● **DIRECTIONS FOR THIS TASK**:
Copy out the breakfast bundt cake recipe word for word, everything from "- In a large mixing" down to "eggs are set.".

START EXTRACT PROVIDED

Description
A delicious and savory breakfast bundt cake featuring bacon, tater tots, and cheddar cheese, perfect for brunch gatherings.
Ingredients
Scale
- 450 g bacon
- 2 cans (170 g each) refrigerated biscuit dough, cut into cubes
- 300 g frozen tater tots
- 12 large eggs
- 80 ml whole milk
- 1 tablespoon dijon mustard
- 28 g ranch dressing seasoning mix
- 200 g shredded cheddar cheese
Instructions
- Preheat the oven to 200°C. Coat a Bundt pan thoroughly with baking spray containing flour.
- In a large skillet over medium-high heat, cook bacon until crisp. Transfer to paper towels to remove excess fat, then chop into small pieces.
- In a large mixing bowl, whisk together eggs, milk, dijon mustard, and ranch seasoning until well blended.
- Add chopped bacon, tater tots, cubed biscuit dough, and shredded cheddar to the egg mixture. Stir gently to evenly distribute all components.
- Pour the combined mixture into the prepared Bundt pan, ensuring even distribution.
- Bake uncovered for 45–55 minutes, until golden brown and the eggs are set.

END EXTRACT PROVIDED
START RECORDED DATA

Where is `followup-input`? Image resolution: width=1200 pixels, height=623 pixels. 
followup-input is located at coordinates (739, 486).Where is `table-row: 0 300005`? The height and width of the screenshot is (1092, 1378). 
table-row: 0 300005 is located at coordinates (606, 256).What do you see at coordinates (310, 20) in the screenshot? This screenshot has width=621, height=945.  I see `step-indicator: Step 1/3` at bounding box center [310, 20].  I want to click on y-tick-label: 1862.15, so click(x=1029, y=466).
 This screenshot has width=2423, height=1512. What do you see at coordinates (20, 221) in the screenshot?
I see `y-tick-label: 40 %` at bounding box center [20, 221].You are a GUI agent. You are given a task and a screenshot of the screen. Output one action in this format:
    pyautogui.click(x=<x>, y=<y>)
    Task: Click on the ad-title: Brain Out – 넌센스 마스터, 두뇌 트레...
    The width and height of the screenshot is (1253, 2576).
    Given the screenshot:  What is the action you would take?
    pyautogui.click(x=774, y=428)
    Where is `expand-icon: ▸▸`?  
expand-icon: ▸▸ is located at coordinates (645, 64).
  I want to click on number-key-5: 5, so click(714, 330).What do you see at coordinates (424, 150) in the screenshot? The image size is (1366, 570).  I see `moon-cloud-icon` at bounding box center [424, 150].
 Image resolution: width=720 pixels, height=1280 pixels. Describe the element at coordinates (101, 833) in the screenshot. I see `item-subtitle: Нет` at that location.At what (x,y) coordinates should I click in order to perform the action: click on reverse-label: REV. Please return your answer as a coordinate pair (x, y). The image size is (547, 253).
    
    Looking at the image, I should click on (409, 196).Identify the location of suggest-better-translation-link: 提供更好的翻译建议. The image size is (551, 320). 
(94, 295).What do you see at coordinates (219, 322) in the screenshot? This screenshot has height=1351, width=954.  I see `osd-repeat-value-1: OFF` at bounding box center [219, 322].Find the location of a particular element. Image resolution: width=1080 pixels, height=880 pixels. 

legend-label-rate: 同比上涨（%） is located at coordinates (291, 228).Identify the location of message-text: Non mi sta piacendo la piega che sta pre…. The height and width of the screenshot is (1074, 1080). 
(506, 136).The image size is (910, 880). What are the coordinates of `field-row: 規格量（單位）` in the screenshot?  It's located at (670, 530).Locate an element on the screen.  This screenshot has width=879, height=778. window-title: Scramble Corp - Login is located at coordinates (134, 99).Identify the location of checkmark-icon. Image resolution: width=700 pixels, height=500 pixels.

END RECORDED DATA

● **EXERCISE RESULT**:
- In a large mixing bowl, whisk together eggs, milk, dijon mustard, and ranch seasoning until well blended.
- Add chopped bacon, tater tots, cubed biscuit dough, and shredded cheddar to the egg mixture. Stir gently to evenly distribute all components.
- Pour the combined mixture into the prepared Bundt pan, ensuring even distribution.
- Bake uncovered for 45–55 minutes, until golden brown and the eggs are set.